Dans la vie du comité, il n’y a pas que des réussites. La question de l’hospitalité eucharistique reste par exemple un point de divergence. Au cours d’une eucharistie anglicane, tout baptisé qui communie habituellement dans son Église est invité à la table du Seigneur. L’enseignement et la pratique de l’Église catholique ne sont pas les mêmes. C’est une difficulté que nous n’avons pas pu surmonter jusqu’à présent.
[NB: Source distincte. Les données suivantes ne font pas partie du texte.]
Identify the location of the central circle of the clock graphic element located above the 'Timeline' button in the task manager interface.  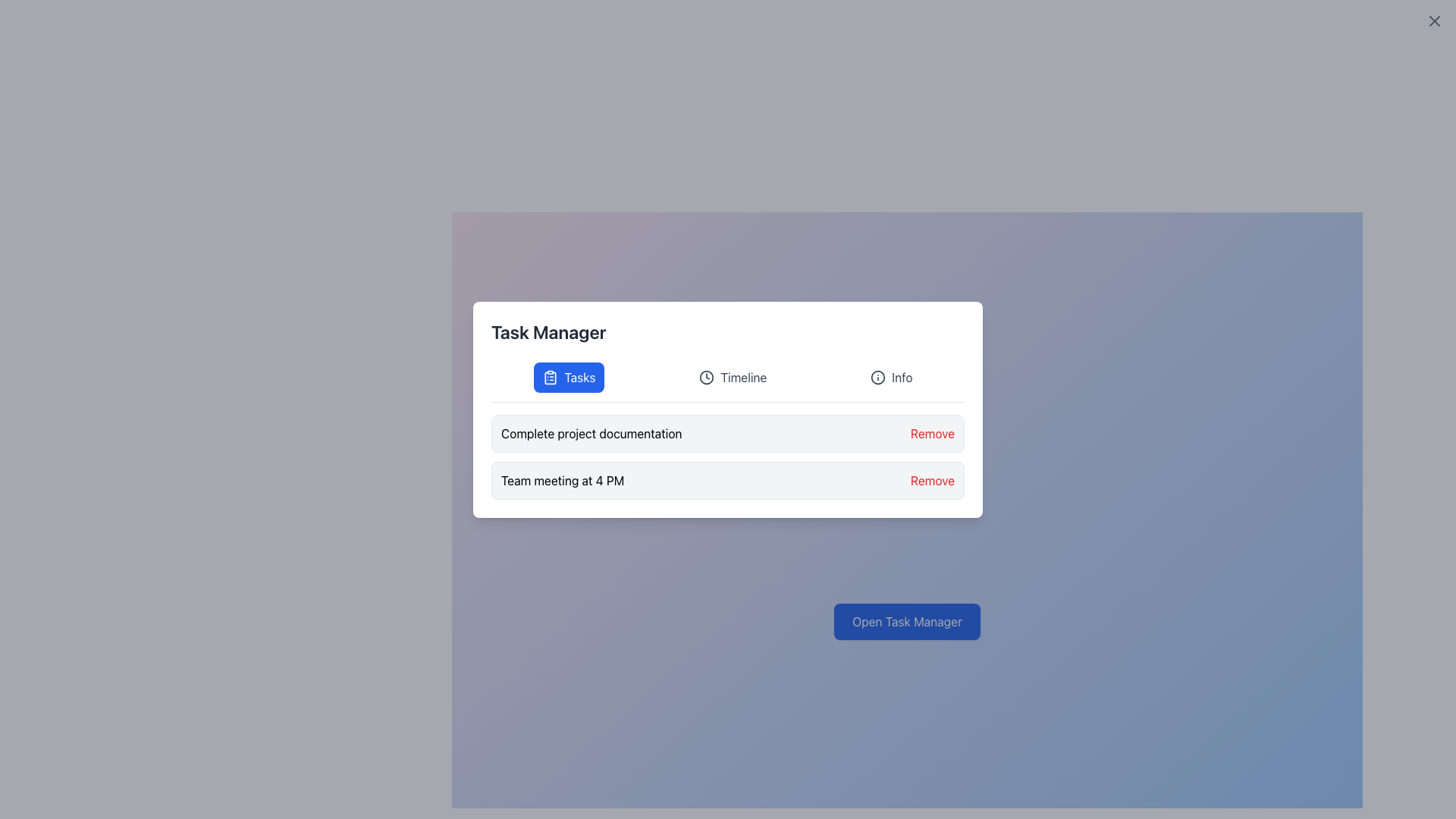
(706, 376).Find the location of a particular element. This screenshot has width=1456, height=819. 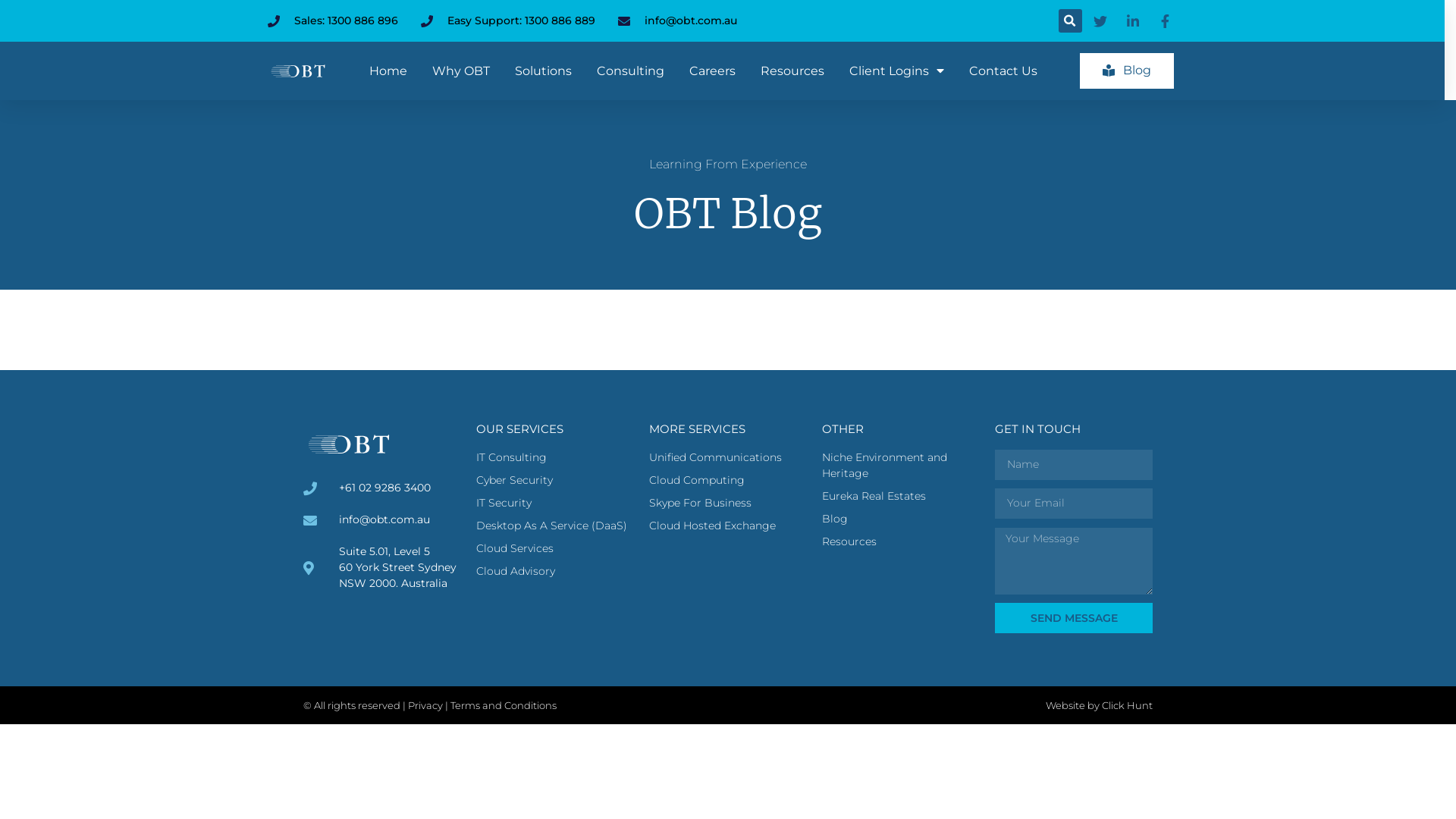

'Cloud Services' is located at coordinates (475, 548).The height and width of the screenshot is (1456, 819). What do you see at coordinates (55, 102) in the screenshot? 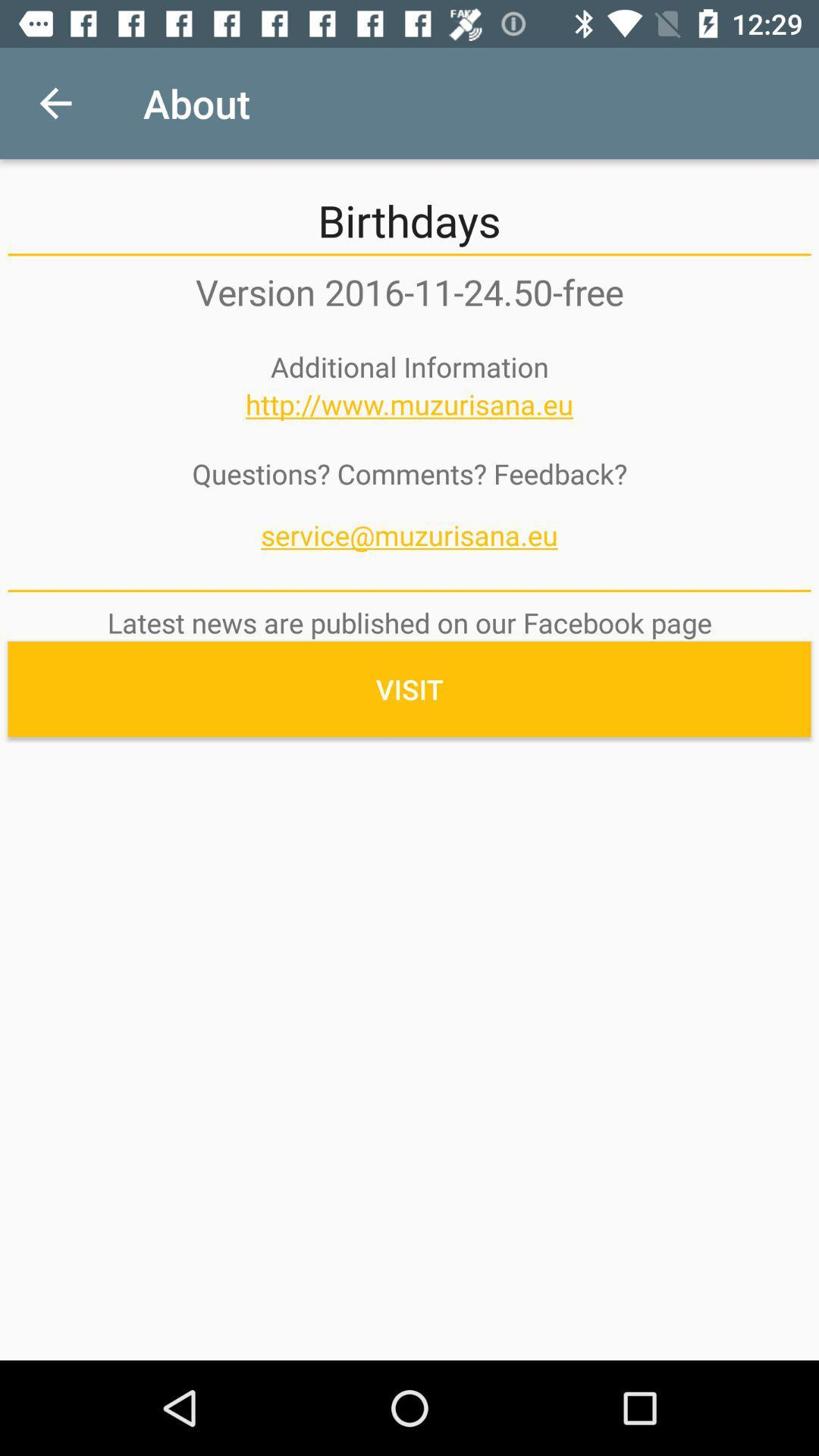
I see `icon above the birthdays item` at bounding box center [55, 102].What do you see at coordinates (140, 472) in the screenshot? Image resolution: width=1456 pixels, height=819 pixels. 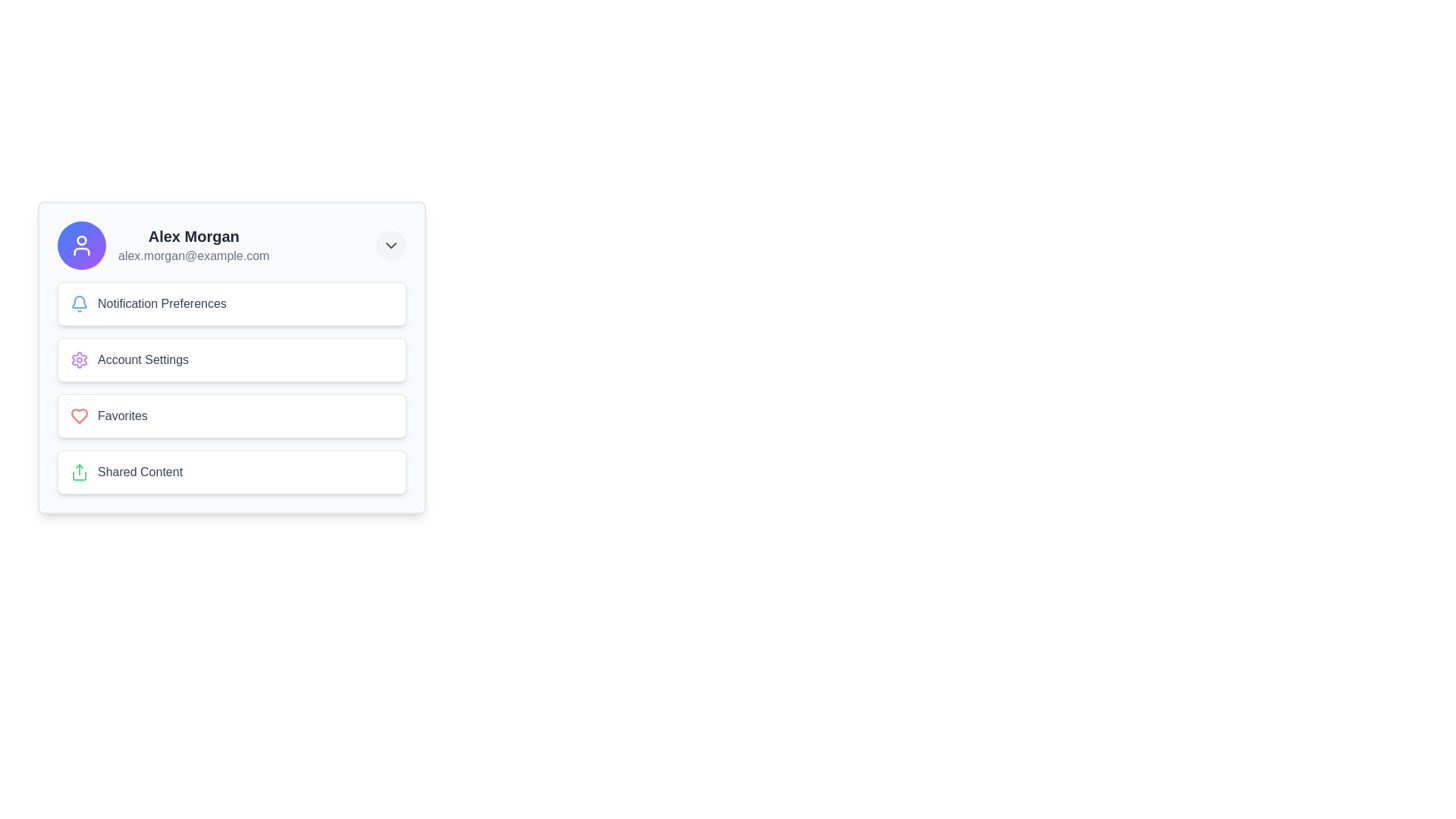 I see `the 'Shared Content' text label which is styled in gray (#707070) and located to the right of a green share icon at the bottom of a list of panels` at bounding box center [140, 472].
Au French ARC nous avons beaucoup étudié les documents publiés par l’ARCICet nous travaillons à leur réception dans le contexte français. À titre d’exemple, les trois comités mixtes anglicans-catholiques (celui de France, d’Angleterre et de Belgique) s’étaient réunis à Bruges en l’an 2000 pour analyser le document de l’ARCIC intitulé Le don de l’autorité (1999). Mais c’est peut-être davantage dans l’esprit de l’IARCCUM que nous travaillons aujourd’hui. Créée en 2011, cette Commission internationale anglicane-catholique pour l’unité et la mission, complémentaire de l’ARCIC, est composée uniquement d’évêques. Elle vise à ce que notre accord dans la foi se traduise dans une collaboration plus grande entre anglicans et catholiques. Dans son document « Grandir ensemble dans l’unité et la mission » publié en 2006, l’IARCCUM recommande que soient créés des groupes de travail pour « une étude commune des traditions liturgiques des uns et des autres » et que soient célébrés « de plus fréquents offices non eucharistiques en commun ». Le French ARC travaille donc actuellement à une publication qui devrait paraître en juin 2015, sous le titre « Seigneur ouvre nos lèvres. Pour une prière commune aux anglicans et aux catholiques ». Il voudrait encourager la célébration commune des offices de laudes et de vêpres quand des anglicans et des catholiques sont réunis puisque nous bénéficions déjà d’une tradition commune pour la prière liturgique du matin et du soir. L’objectif reste modeste, mais la redécouverte de ce trésor liturgique que nous avons en partage et la communion spirituelle vécue dans ces célébrations communes de laudes et de vêpres pourraient constituer un marchepied en vue du partage eucharistique.
Propos recueillis par Ivan KARAGEORGIEV
Notes
[1] Certaines interventions ont été publiées dans la revue Istina, n° 2013/2,www.istina.eu.